Pablo Catáneo is a fictional character in the 2012 Argentine telenovela Graduados. He is played by Luciano Cáceres, both as an adult and, in flashbacks, as a teenager.

==Fictional biography==
Pablo Catáneo attended high school in the 1980s, graduating in 1989. He had sex with a girl in the bathroom during the graduation party, and his girlfriend María Laura Falsini left him when she discovered him. Still, as she got pregnant, her father Clemente Falsini forced them to a shotgun wedding. None of them knew that María Laura was actually pregnant of Andrés Goddzer, another classmate that had a single date with her.

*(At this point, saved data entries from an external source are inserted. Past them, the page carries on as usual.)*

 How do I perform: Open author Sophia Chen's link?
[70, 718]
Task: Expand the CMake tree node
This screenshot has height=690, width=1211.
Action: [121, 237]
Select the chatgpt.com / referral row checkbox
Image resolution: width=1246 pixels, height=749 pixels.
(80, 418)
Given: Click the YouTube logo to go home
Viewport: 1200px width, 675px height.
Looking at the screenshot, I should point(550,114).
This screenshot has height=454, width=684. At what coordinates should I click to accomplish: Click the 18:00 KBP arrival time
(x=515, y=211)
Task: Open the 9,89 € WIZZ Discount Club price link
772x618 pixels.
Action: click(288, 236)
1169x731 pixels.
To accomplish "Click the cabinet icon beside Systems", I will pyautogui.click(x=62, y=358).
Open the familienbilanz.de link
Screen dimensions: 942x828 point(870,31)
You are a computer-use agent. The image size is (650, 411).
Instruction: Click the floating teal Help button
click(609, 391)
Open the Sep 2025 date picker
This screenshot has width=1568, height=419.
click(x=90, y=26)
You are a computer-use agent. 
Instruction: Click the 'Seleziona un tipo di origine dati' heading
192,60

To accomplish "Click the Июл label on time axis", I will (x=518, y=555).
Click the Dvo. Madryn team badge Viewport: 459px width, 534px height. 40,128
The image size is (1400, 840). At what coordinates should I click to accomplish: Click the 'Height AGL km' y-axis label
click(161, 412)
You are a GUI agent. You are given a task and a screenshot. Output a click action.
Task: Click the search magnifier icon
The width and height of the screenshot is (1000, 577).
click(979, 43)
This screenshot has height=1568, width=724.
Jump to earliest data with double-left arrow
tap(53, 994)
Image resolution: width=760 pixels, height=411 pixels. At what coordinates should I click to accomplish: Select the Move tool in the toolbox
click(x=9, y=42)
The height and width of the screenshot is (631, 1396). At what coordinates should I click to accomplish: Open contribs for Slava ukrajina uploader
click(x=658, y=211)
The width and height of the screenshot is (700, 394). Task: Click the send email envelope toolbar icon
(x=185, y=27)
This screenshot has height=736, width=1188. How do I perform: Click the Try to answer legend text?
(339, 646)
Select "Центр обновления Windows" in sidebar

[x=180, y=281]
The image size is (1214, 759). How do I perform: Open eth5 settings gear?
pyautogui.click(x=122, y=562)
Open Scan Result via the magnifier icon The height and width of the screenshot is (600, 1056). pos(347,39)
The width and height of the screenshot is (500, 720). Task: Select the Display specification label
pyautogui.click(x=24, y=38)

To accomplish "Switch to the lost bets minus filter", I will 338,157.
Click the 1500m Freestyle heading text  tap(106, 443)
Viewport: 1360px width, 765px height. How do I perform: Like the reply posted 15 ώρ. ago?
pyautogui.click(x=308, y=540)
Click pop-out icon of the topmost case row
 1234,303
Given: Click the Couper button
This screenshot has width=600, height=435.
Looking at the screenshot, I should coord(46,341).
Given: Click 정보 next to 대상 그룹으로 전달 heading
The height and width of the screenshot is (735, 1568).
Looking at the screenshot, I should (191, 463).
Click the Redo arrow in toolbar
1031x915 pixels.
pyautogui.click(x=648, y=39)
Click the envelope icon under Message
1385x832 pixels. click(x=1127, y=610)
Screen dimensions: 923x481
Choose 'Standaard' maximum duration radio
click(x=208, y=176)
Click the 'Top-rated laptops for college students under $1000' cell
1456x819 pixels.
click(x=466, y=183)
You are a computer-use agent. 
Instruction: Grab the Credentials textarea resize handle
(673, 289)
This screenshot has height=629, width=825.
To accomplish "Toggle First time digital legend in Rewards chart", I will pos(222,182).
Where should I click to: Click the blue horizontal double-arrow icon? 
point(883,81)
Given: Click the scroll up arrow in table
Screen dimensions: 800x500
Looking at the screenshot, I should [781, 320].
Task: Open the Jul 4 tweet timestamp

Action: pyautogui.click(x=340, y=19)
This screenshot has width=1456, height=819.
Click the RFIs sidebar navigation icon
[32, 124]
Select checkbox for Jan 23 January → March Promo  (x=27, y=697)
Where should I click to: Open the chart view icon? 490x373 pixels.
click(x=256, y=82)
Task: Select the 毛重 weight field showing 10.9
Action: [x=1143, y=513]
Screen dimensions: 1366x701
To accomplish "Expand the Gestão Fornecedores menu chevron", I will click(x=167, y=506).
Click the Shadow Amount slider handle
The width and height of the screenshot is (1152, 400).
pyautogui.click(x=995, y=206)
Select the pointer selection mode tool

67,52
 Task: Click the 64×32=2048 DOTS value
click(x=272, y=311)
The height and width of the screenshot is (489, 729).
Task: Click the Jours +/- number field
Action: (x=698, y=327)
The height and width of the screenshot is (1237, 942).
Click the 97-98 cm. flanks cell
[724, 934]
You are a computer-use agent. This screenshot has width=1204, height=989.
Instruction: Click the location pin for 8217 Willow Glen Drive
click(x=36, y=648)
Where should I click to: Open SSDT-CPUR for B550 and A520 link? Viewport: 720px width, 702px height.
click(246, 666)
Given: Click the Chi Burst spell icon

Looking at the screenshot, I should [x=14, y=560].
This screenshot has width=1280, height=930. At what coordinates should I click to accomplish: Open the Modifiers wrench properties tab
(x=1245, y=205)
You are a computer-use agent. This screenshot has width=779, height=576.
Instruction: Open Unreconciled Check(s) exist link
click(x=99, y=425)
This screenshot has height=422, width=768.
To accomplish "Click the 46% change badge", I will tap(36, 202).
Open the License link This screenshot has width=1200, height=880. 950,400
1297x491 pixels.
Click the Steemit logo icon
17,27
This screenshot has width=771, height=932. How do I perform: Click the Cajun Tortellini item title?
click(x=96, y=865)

18 years later, a DNA test confirmed that his son, Martín Catáneo, was actually the son of Goddzer. He started a romance with coworker Patricia Longo, ignoring that she was Jimena Benítez, another former classmate.

==Character creation==
The character was initially proposed to be played by actor Mike Amigorena, who refused it. As a result, Luciano Cáceres played it.

==Awards==
Luciano Cáceres was nominated for the 2012 tato awards as actor in daily fiction, and 2012 Martín Fierro Awards for lead actor in daily fiction.